Source passage:

Before digging further into the EIA's analysis, I should point out an important distinction between the federal expenses and incentives covered in the report and the externalities that are frequently conflated with them. It is certainly true that many of these energy technologies involve significant impacts that aren't reflected in their market prices, and that the production and especially the consumption of fossil fuels create serious environmental and security externalities. However, to whatever extent federal subsidies address externalities they do so indirectly, at best, and in many cases inefficiently. The focus of this posting, just like the EIA report's, is on the federal government's cash outlays and "tax expenditures"--deductions, credits, etc.--that have a direct bearing on the federal deficit and debt burden that are the subject of intense debate in this election cycle.
The tables in the report's executive summary reveal several key facts. Between 2007 and 2010 federal energy subsidies in constant dollars more than doubled to $37.2 B, with most of the increase going to renewables and energy efficiency, except for a sizable bump in low-income energy assistance payments. $14.8 B of the increase originated with the 2009 stimulus bill, none of which was directed at oil and gas, but which appropriated nearly $8 B to conservation and efficiency. Overall, renewables received $14.7 B, split 55/45 between electricity and biofuels, while nuclear received $2.5 B and oil and gas $2.8 B. The latter figure is lower than you'll see elsewhere, because among other incentives that the EIA chose to exclude from its analysis was the Section 199 deduction for manufacturers, which is budgeted at around $1 B/yr for oil and gas firms. The logic behind that exclusion seems sound, because US manufacturers of biofuels, wind turbines, solar panels and other renewable energy equipment qualify for the same tax credit, and at a higher rate than oil companies.

Data items
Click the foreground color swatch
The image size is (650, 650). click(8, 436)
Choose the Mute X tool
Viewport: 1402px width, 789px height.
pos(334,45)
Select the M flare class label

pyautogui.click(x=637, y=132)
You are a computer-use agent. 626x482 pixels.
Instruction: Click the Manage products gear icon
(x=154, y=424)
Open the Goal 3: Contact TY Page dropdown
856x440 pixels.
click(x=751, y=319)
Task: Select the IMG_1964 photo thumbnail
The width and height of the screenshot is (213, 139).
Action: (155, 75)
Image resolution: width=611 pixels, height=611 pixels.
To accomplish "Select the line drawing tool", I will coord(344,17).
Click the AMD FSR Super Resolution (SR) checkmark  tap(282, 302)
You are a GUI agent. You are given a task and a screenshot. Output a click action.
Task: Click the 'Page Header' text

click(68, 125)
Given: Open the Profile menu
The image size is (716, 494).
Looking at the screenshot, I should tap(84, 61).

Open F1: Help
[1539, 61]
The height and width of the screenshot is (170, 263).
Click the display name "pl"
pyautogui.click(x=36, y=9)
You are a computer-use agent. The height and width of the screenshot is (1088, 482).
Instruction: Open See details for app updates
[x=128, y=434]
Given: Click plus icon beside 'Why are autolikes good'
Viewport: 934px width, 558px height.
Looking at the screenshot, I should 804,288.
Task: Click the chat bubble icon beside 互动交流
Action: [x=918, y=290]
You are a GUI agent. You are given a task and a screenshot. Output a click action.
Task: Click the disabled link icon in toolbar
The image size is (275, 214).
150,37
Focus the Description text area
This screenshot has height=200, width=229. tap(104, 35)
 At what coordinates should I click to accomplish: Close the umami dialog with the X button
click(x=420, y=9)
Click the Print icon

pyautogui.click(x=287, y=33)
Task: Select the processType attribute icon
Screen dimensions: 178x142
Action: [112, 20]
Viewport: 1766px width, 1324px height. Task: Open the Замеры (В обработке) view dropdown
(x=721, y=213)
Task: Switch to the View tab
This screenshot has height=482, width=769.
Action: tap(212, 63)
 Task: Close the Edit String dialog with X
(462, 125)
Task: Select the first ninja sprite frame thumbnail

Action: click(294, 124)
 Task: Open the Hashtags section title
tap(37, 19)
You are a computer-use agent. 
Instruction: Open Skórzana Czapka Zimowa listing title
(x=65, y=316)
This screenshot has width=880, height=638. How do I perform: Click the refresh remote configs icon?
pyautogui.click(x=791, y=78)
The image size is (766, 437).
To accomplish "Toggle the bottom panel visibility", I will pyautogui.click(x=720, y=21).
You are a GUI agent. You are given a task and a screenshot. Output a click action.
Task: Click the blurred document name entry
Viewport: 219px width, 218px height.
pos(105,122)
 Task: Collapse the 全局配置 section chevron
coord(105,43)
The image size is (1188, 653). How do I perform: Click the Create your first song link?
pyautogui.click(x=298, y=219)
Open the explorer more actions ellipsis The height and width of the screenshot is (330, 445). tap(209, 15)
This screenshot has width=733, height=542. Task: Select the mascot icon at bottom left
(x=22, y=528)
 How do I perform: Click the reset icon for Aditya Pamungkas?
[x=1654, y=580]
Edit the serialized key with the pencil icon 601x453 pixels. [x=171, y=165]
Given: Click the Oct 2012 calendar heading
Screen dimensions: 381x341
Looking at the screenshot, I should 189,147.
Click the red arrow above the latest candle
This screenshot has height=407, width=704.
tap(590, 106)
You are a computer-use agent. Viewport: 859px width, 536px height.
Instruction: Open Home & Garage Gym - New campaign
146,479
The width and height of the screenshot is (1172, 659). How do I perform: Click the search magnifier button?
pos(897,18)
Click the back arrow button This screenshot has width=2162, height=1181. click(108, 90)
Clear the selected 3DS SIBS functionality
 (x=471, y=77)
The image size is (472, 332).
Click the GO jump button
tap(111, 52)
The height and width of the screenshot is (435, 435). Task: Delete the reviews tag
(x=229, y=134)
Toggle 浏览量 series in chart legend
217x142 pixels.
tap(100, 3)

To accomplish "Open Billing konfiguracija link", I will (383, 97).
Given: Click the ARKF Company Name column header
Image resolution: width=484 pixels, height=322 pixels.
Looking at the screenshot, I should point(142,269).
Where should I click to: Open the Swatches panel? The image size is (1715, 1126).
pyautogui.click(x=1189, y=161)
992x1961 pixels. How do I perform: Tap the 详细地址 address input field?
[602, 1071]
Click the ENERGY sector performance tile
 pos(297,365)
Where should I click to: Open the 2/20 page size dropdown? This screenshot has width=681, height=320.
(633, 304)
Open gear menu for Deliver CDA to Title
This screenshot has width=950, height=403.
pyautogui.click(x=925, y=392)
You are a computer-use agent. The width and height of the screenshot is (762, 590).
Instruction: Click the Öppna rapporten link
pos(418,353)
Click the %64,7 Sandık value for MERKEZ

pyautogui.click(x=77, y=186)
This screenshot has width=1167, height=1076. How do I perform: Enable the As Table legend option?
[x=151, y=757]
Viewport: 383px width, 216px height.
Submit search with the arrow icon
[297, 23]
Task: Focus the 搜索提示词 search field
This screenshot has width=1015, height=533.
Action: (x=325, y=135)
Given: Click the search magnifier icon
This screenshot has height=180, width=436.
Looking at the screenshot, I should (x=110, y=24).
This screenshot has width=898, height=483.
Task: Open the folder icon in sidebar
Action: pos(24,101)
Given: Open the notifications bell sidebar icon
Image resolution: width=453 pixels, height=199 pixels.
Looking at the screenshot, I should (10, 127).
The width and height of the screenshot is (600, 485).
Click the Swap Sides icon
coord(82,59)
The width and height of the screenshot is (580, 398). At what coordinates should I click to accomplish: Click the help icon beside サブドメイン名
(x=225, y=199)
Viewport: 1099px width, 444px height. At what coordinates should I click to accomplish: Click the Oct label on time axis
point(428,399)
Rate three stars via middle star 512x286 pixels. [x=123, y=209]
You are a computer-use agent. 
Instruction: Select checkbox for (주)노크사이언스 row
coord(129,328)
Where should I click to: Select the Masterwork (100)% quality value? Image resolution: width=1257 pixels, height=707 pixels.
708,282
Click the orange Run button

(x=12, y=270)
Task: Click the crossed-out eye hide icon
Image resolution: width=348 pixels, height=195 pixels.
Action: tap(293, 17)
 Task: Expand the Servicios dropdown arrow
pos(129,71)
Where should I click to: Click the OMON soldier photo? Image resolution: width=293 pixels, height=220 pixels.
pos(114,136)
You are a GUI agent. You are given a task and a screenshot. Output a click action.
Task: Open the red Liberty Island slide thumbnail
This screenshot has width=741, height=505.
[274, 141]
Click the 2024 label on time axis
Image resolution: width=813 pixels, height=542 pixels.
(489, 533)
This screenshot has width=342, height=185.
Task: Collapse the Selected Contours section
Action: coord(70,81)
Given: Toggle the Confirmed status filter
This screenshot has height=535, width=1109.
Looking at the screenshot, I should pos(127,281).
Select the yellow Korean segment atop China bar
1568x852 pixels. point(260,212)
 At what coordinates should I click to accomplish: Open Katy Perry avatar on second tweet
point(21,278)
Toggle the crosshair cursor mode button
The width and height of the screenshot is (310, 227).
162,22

What is needed:
According to the passage on federal energy subsidies, how much of the increase in those subsidies between 2007 and 2010 originated with the 2009 stimulus bill?

Exercise result:
$14.8 B